> _AIM OF THE EXERCISE_: Gather every line in the data below that contains the string "width" and copy each such line. Treat uppercase and lowercase as different.
--- begin ---
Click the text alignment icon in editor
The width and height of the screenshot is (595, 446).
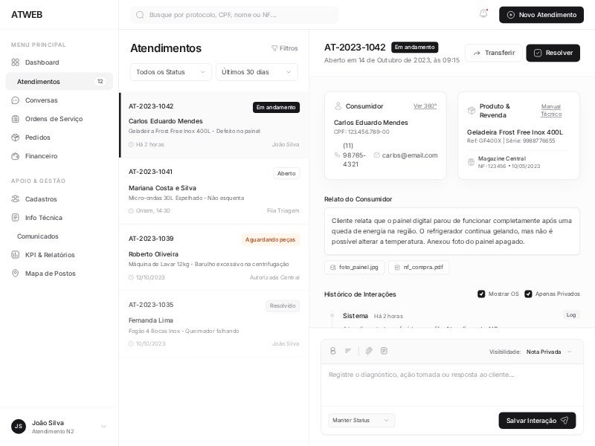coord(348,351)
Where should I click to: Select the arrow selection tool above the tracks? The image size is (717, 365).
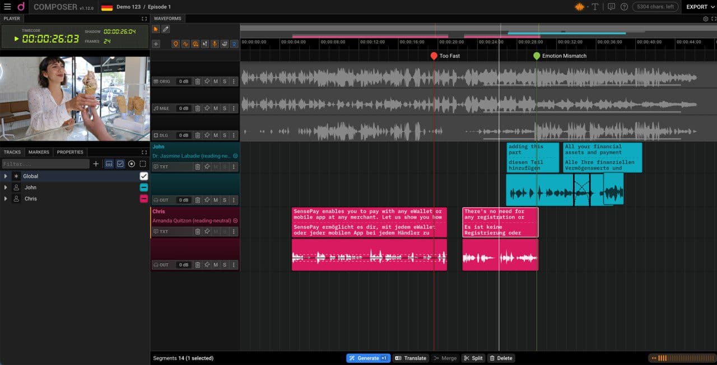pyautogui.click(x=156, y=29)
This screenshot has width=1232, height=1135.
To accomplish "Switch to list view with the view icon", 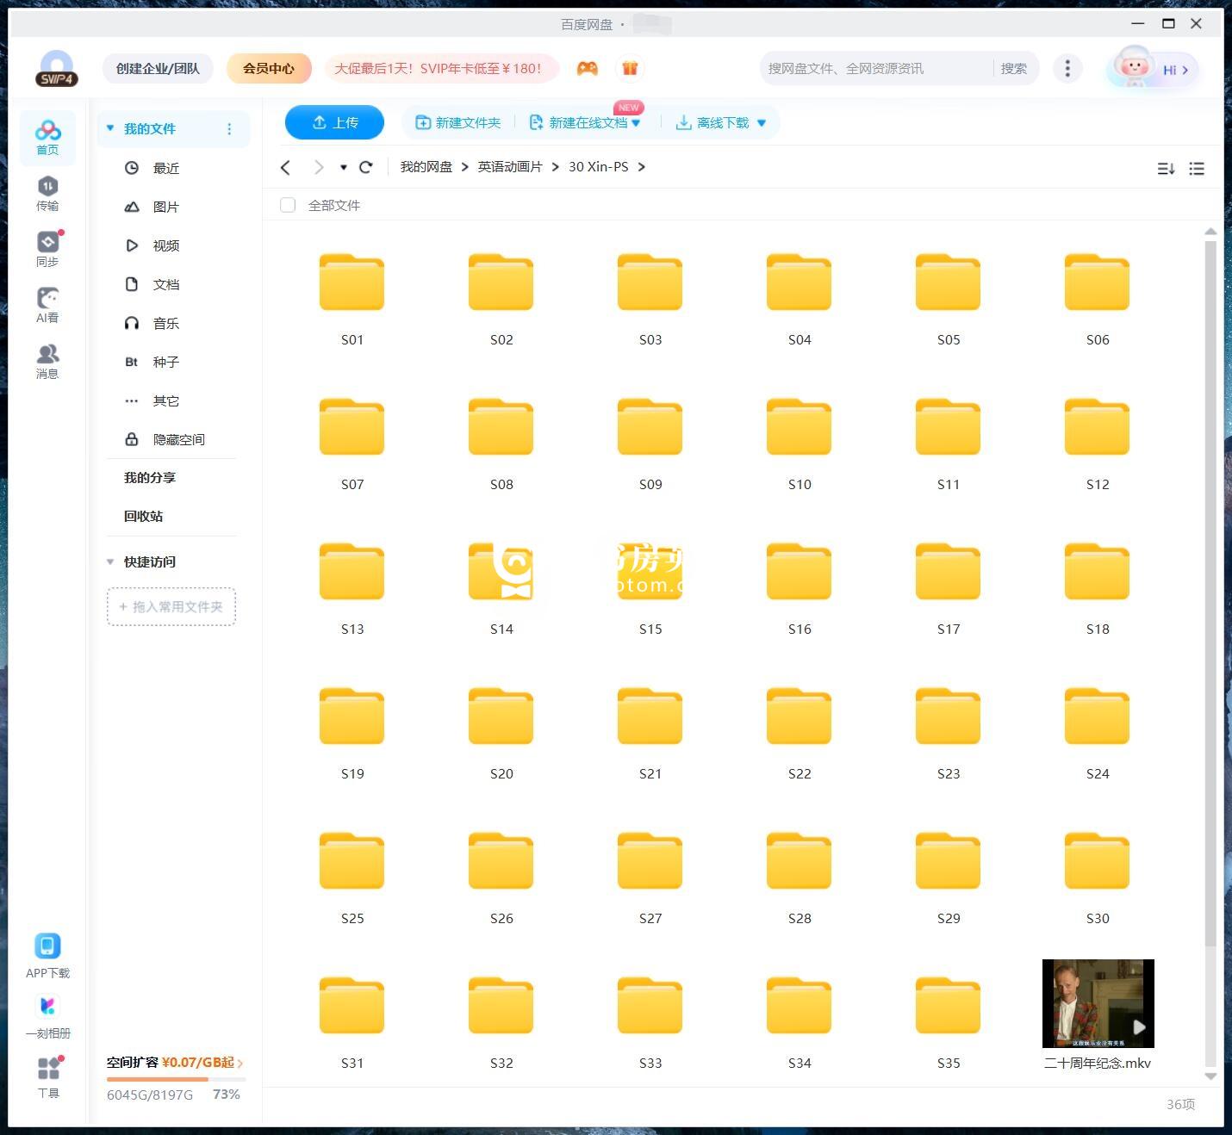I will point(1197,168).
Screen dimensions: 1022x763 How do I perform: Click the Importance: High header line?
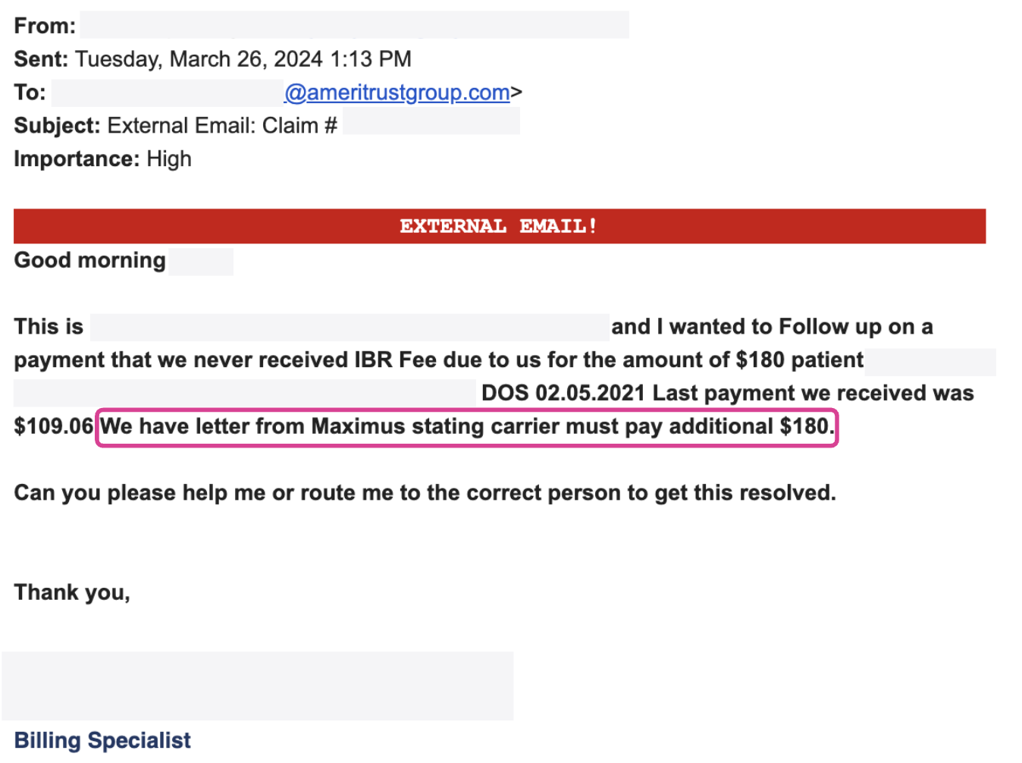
--- end ---
> _EXERCISE ANSWER_:
The width and height of the screenshot is (595, 446).
This screenshot has width=1232, height=1135.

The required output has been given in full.